YOUR OBJECTIVE:
Up to and including the line that contains "Task: Open the attached Dragon Quest image", write out each line of the material from its first line, exactly.
----
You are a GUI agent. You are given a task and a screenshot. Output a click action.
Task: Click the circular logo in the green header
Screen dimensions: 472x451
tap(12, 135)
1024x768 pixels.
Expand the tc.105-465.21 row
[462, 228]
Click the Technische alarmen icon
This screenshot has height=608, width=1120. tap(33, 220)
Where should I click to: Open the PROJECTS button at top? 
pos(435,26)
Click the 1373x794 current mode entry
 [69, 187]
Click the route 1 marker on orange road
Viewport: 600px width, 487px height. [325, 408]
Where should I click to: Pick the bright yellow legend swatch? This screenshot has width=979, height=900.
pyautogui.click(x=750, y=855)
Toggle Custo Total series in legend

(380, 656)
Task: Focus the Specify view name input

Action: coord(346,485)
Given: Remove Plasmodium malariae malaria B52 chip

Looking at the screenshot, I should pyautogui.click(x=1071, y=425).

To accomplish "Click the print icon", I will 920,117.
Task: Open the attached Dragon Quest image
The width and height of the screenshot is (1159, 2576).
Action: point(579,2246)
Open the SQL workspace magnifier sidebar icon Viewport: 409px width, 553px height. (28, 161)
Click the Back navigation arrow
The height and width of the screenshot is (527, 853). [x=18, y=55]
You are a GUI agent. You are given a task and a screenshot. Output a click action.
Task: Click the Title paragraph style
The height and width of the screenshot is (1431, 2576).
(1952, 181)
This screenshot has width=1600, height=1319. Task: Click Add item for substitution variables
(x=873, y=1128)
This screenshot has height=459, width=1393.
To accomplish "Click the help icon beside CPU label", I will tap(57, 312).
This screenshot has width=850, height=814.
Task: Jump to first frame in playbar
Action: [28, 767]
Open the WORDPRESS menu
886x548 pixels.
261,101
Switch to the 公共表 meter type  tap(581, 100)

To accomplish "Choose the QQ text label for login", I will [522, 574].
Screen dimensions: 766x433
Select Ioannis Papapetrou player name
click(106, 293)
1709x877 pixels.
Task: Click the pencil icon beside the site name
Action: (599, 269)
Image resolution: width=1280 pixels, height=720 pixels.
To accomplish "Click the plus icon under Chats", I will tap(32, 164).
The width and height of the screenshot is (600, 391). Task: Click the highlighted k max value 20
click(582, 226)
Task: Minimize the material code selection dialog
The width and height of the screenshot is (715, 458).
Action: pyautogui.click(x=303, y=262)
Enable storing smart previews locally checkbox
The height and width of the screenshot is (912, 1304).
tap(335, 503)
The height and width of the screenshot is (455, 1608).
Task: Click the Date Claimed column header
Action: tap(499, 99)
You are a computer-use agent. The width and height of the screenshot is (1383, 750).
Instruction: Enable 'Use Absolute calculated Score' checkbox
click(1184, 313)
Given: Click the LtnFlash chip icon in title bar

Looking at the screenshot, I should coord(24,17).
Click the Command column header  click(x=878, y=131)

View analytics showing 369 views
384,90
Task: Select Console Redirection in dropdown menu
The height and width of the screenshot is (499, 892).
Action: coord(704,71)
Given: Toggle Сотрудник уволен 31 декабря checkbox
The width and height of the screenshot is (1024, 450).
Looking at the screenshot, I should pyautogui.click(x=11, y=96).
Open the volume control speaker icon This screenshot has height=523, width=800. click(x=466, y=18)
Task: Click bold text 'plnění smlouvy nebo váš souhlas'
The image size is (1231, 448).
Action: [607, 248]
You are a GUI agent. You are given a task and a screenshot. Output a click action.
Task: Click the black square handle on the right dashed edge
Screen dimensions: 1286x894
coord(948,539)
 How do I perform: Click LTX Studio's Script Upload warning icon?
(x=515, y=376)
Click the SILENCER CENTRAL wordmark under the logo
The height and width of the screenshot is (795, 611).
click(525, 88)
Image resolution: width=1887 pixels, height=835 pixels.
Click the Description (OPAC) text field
----
ANSWER FOR THE TASK:
You are a GUI agent. You are given a task and a screenshot. Output a click action.
Task: Click the circular logo in the green header
Screen dimensions: 472x451
tap(12, 135)
1024x768 pixels.
Expand the tc.105-465.21 row
[462, 228]
Click the Technische alarmen icon
This screenshot has height=608, width=1120. tap(33, 220)
Where should I click to: Open the PROJECTS button at top? 
pos(435,26)
Click the 1373x794 current mode entry
 [69, 187]
Click the route 1 marker on orange road
Viewport: 600px width, 487px height. [325, 408]
Where should I click to: Pick the bright yellow legend swatch? This screenshot has width=979, height=900.
pyautogui.click(x=750, y=855)
Toggle Custo Total series in legend

(380, 656)
Task: Focus the Specify view name input

Action: coord(346,485)
Given: Remove Plasmodium malariae malaria B52 chip

Looking at the screenshot, I should pyautogui.click(x=1071, y=425).

To accomplish "Click the print icon", I will 920,117.
Task: Open the attached Dragon Quest image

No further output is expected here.